Aku lupa memberi tahu bahwa ruangan terapi Dr.Welsh bukanlah ruangan kaku yang berisi tempat tidur putih beserta obat-obatan yang terpampang dalam lemari putih berkaca. Ruangannya bukanlah tipikal ruangan untuk orang sakit jiwa yang sering kau lihat di televisi, ruangannya diisi dengan buku-buku ringan sampai berat dan diiisi furniture bernuansa kayu. Sangat nyaman, katanya ini untuk lebih menstimulasi mereka dengan gangguan psikologis merasa aman dan tidak penuh tekanan. Tetapi tentu saja akan ada satu pintu yang berisi ruangan putih mengerikan itu dengan alat-alat kejiwaannya, tetapi Diana tidak perlu tahu.

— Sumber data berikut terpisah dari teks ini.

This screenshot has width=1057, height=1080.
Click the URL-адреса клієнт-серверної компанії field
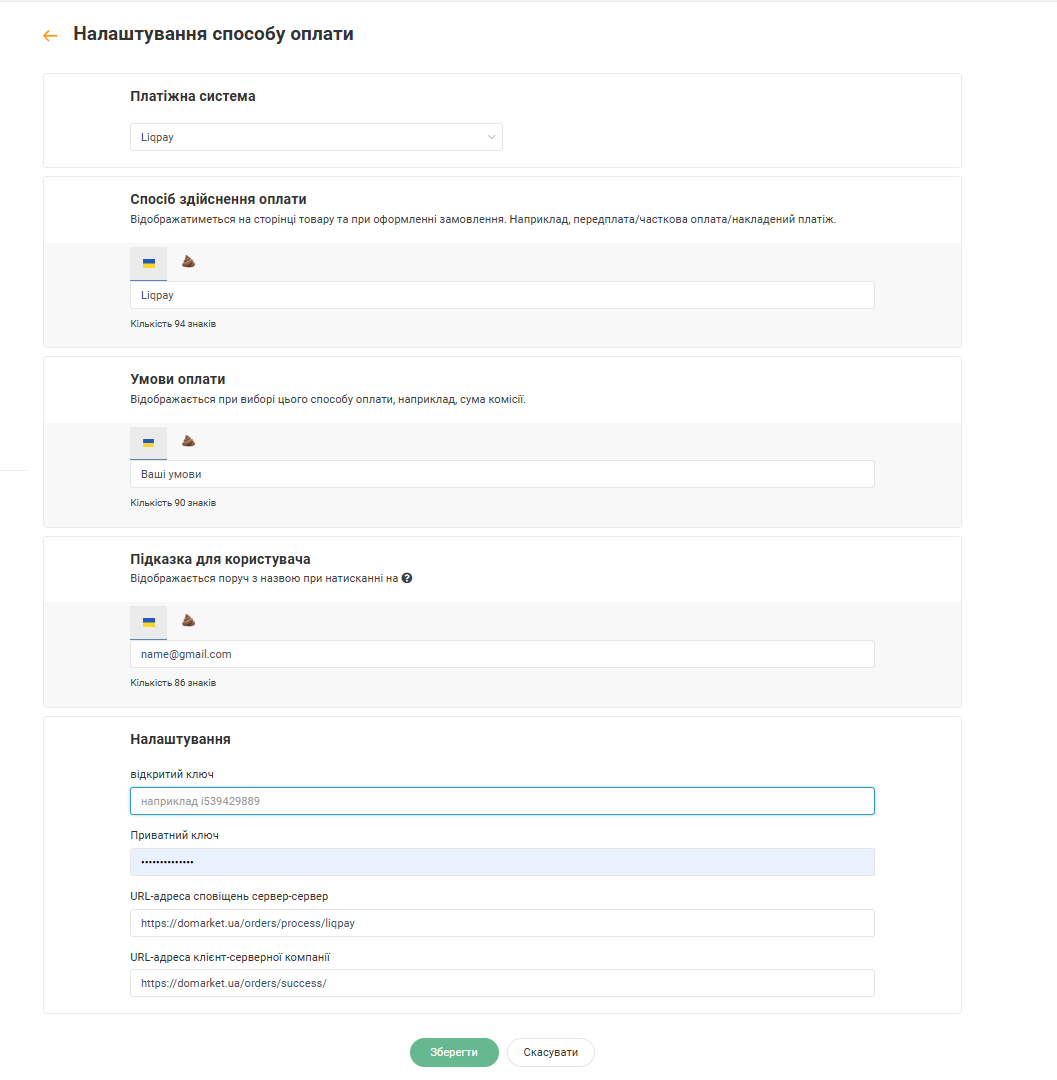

“Oh! Maafkan aku temanku, aku hanya ingin membeli kado untukmu makanya aku tidak mau kalian ikut. Tapi kalau sudah begini, yasudah. Mount Dupoint kan? Tentu! Tentu! Temani aku belanja, manis. Aku harus beli baju sebelum – oh, apakah kau juga mau ikut kami wanita belanja?” pandangan Diana mengarah kepada Dr.Welsh yang tidak memakai baju putih tipikal dokter.

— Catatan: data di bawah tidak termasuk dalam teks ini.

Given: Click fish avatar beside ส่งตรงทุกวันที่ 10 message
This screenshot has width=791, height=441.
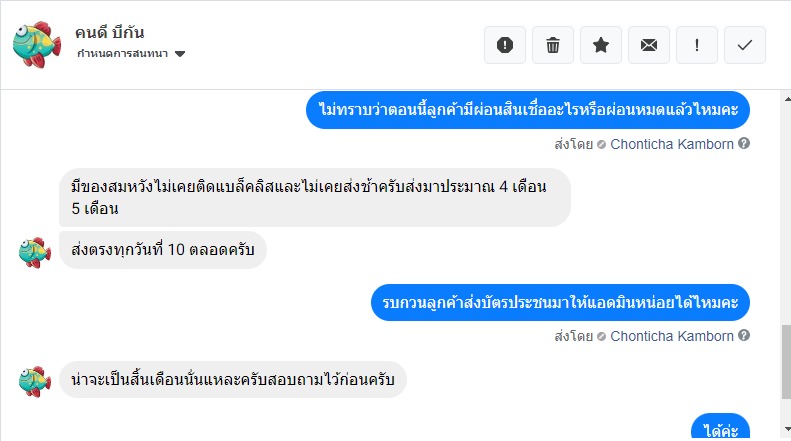Looking at the screenshot, I should [x=35, y=250].
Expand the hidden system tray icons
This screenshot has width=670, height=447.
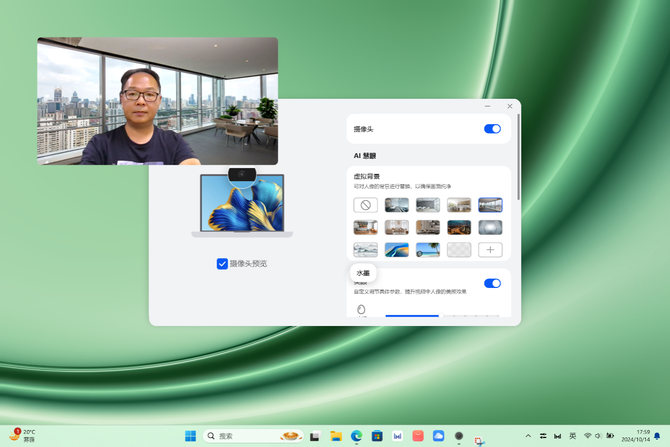[x=528, y=436]
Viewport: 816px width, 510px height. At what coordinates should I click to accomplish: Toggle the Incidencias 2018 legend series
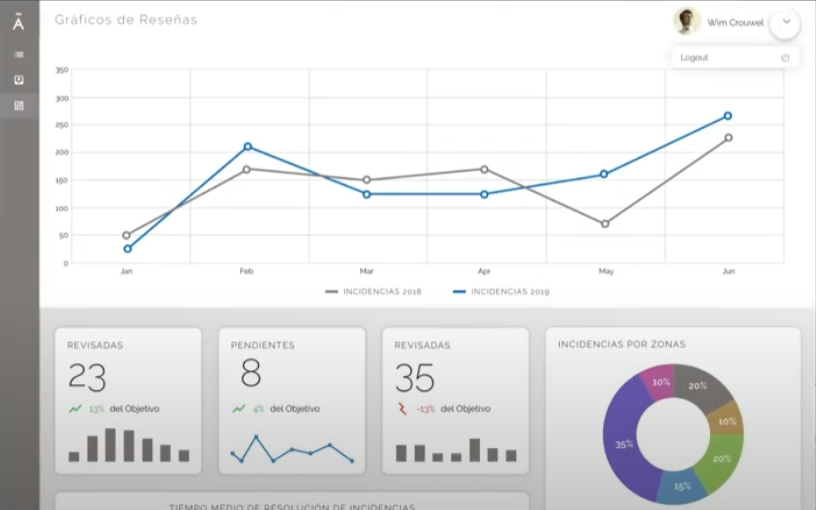click(373, 292)
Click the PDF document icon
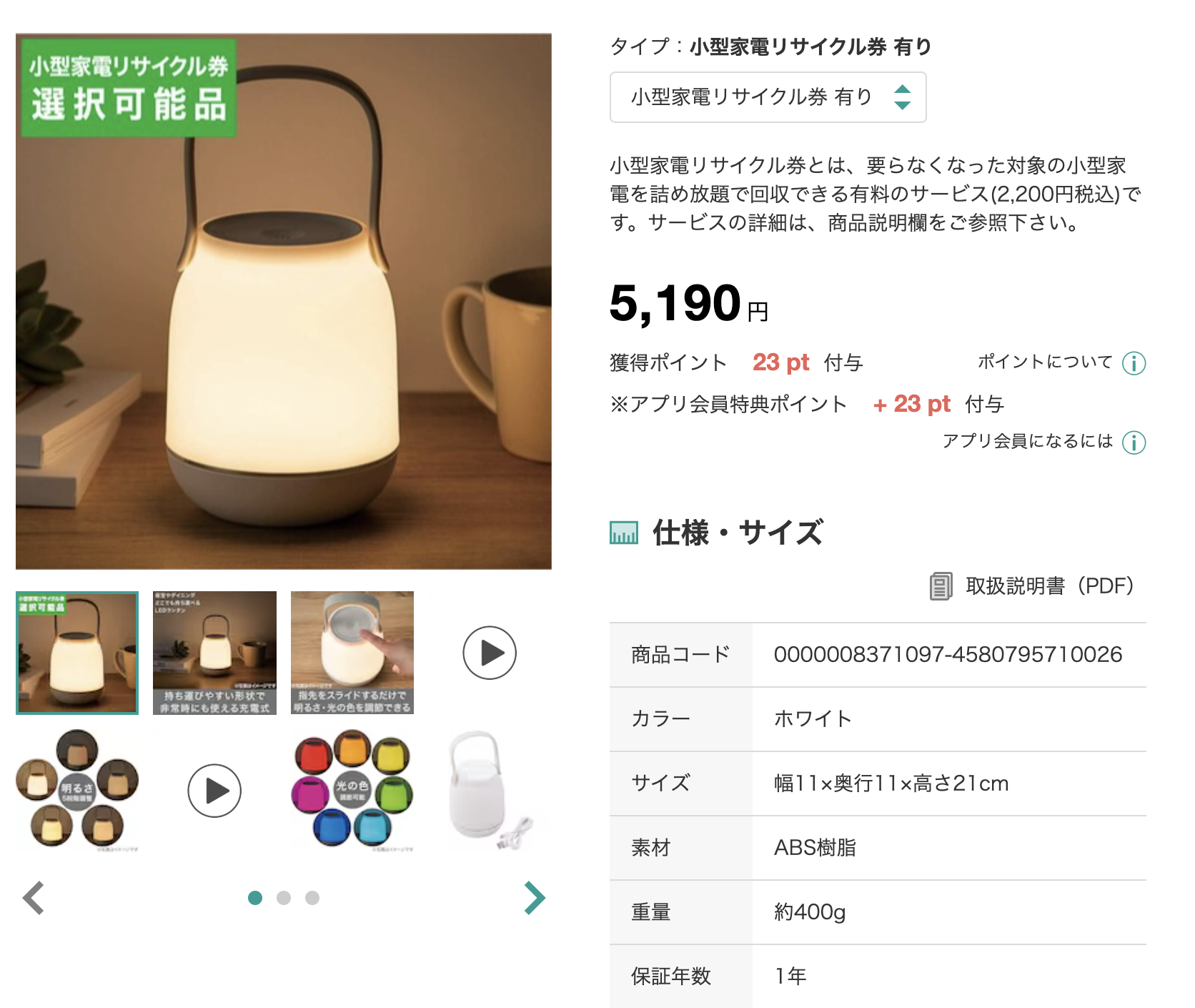Image resolution: width=1195 pixels, height=1008 pixels. (x=941, y=586)

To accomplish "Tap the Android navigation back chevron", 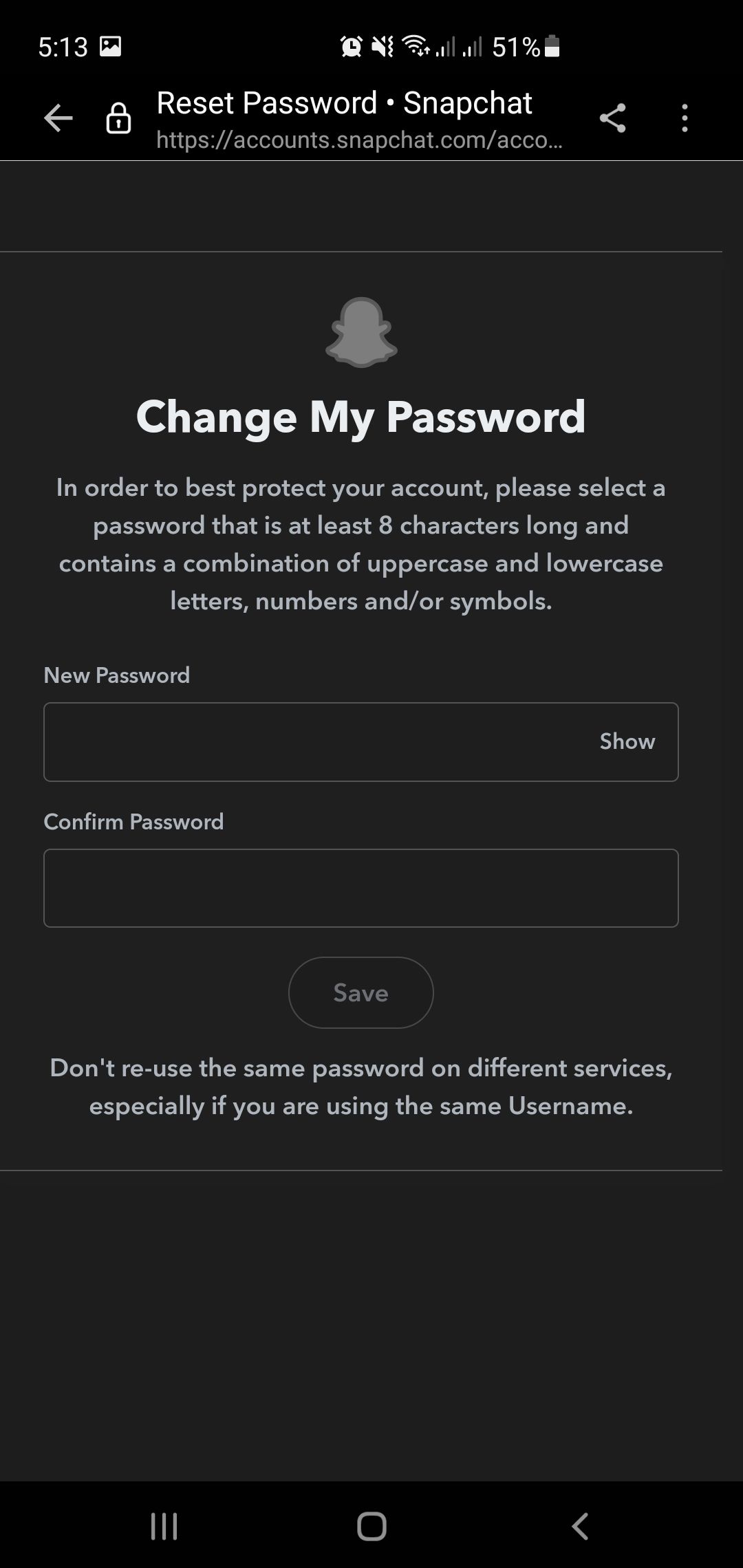I will coord(580,1525).
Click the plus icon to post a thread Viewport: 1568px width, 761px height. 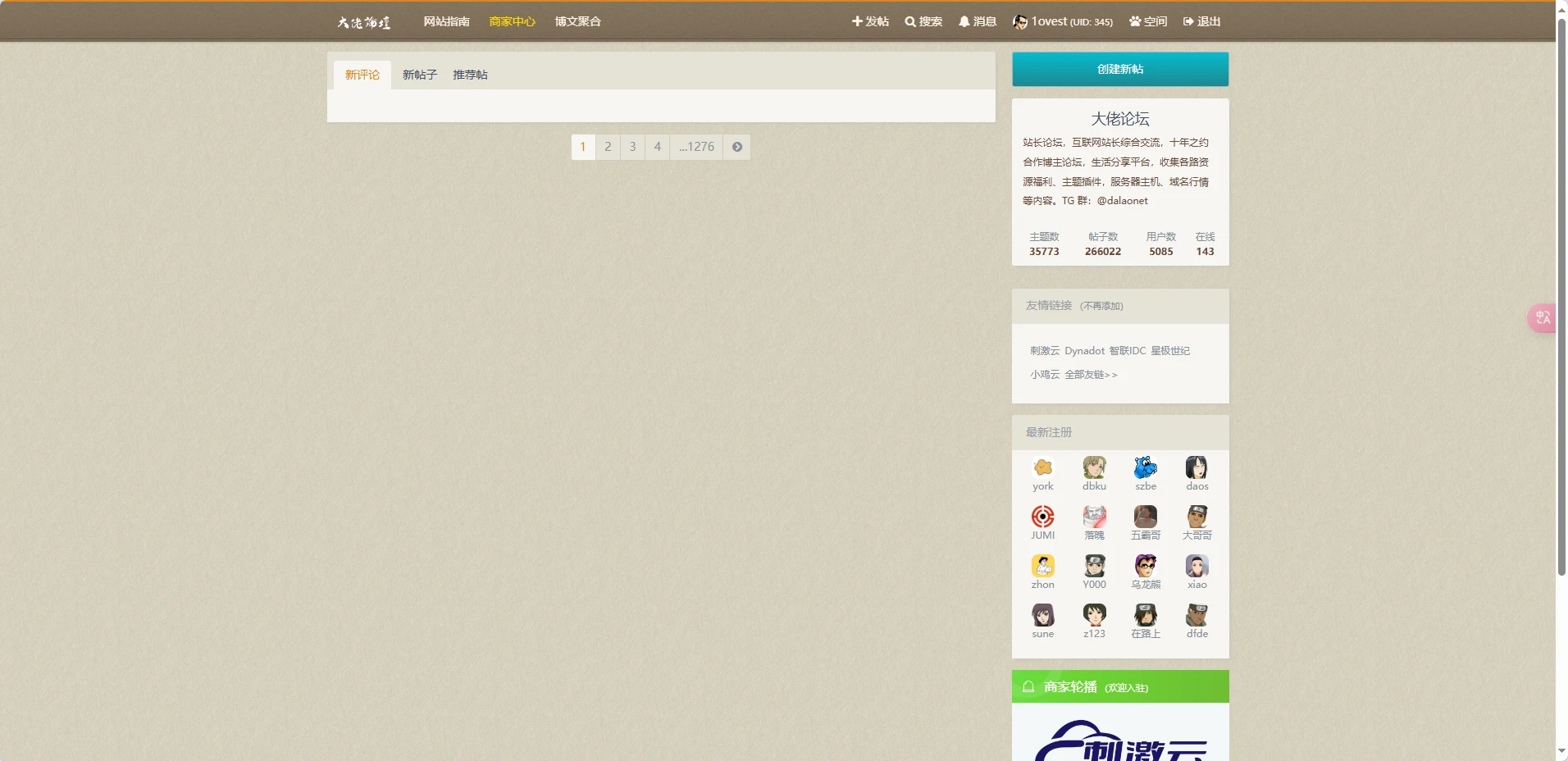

“Oh tidak aku tidak akan ikut kalian belanja. Tetapi aku juga ingin membeli buku untuk studi teori pengembangan otak manusia, Diana. Kita dapat sama-sama pergi ke downtown mendapatkan kado dan baju yang kau perlukan!” jawab Dr.Welsh lancar seakan ini sudah menjadi bagian dari rencana.

Sweet! Ayo kita pergi!” seru Diana riang menarik lenganku kuat-kuat.

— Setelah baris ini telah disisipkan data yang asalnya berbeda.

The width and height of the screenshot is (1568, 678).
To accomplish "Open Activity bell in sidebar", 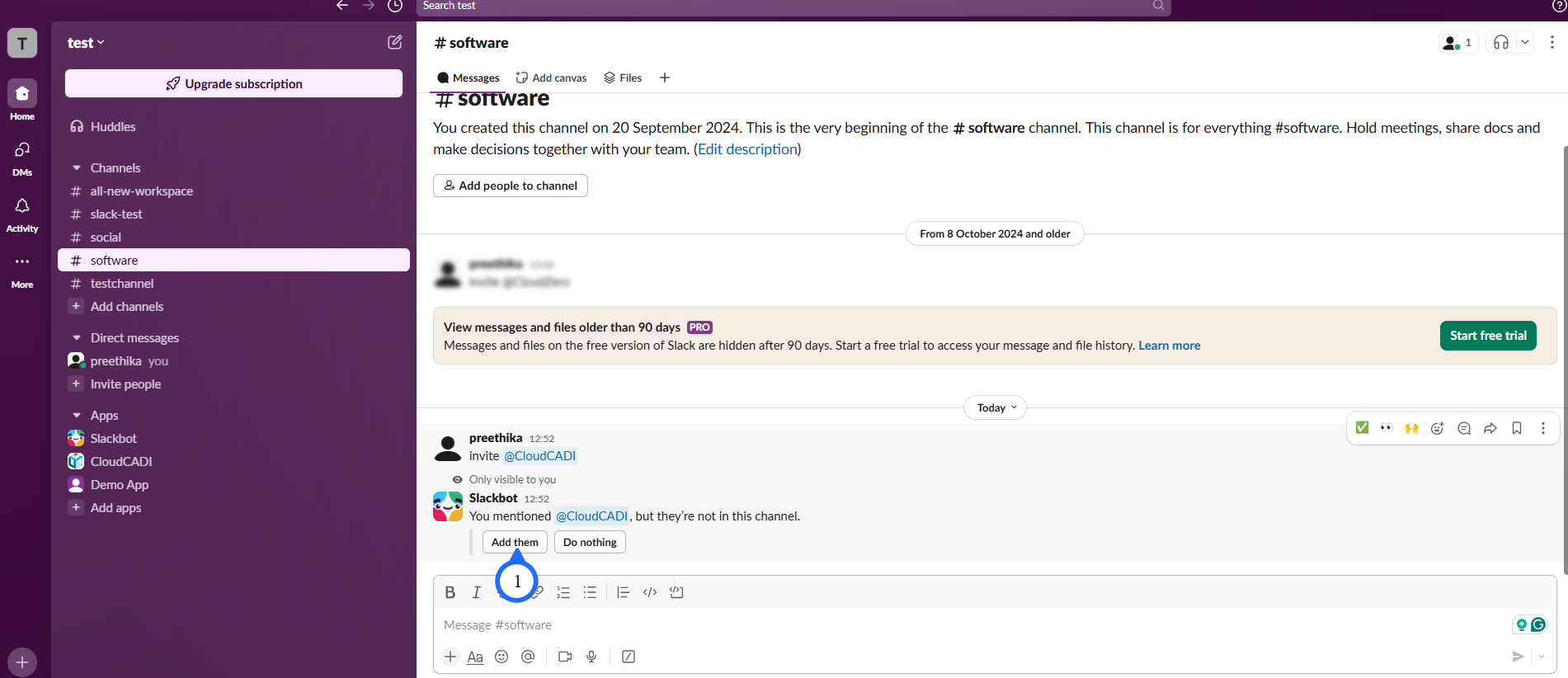I will pyautogui.click(x=22, y=214).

Dalam perjalanan Dr.Welsh berbisik kepadaku cepat bahwa ia tidak akan lebih jauh dari sepuluh meter mengikuti kami dan memintaku untuk berteriak atau menelponnya apabila ada hal aneh terjadi. Aku mengangguk dan melambaikan tangan terhadap Dr.Welsh yang pura-pura memasuki toko buku dan mencari Theory of Mysterious Human Mind by Carl Jackson.

*

Makan malam di Mount Dupoint nampaknya menggembirakan hati Diana dan ia berdandan sangat cantik, aku nyaris tidak mengenalnya saat ia memakai cocktail dress abu-abu Armani Exchange dan sepatu Prada merahnya. Ia menarikku pulang ke rumahnya dan menemukan banyak branded goodies yang tersembunyi di bawah tempat tidur dan belakang lemari baju Diana untuk memasangkan tas Miu-miu berdetail rantai emas untuk dicocokkan dengan sepatu barunya yang seharga $200. Ia tidak lupa juga menutupi wajahnya dengan polesan bibir merah dan eyeshadow smokey yang mendukung seluruh penampilannya.